# Saved entries
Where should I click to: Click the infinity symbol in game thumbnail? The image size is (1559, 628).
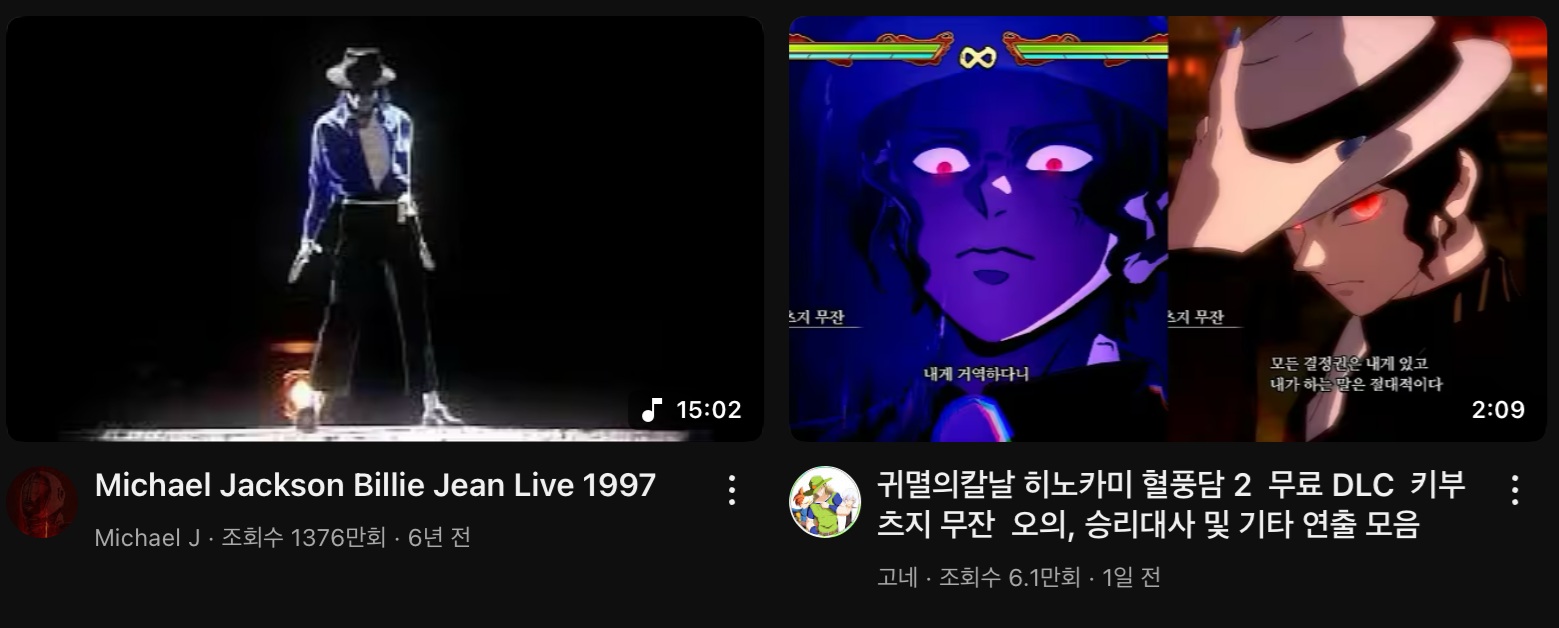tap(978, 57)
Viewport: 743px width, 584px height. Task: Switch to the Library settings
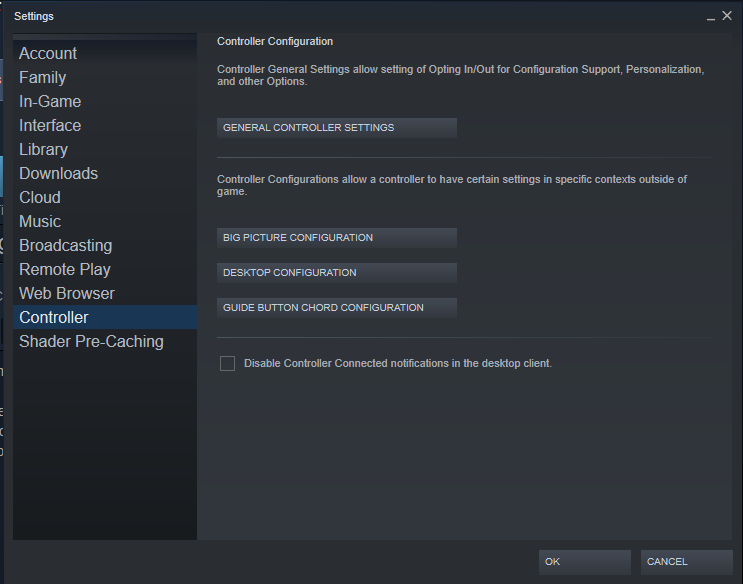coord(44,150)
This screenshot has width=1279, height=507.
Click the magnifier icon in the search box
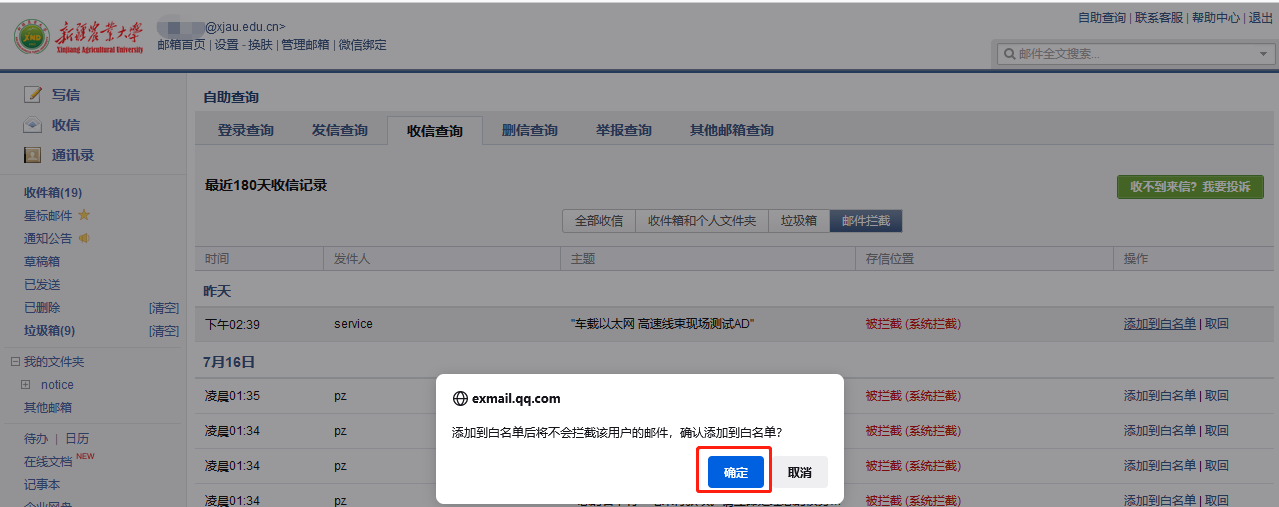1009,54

# TRY IT
Write out every record above exactly as it stands, but leave out the pictures.

# WRITTEN REPLY
Where should I click to: Click the infinity symbol in game thumbnail? The image size is (1559, 628).
tap(978, 57)
Viewport: 743px width, 584px height. Task: Switch to the Library settings
coord(44,150)
This screenshot has width=1279, height=507.
Click the magnifier icon in the search box
1009,54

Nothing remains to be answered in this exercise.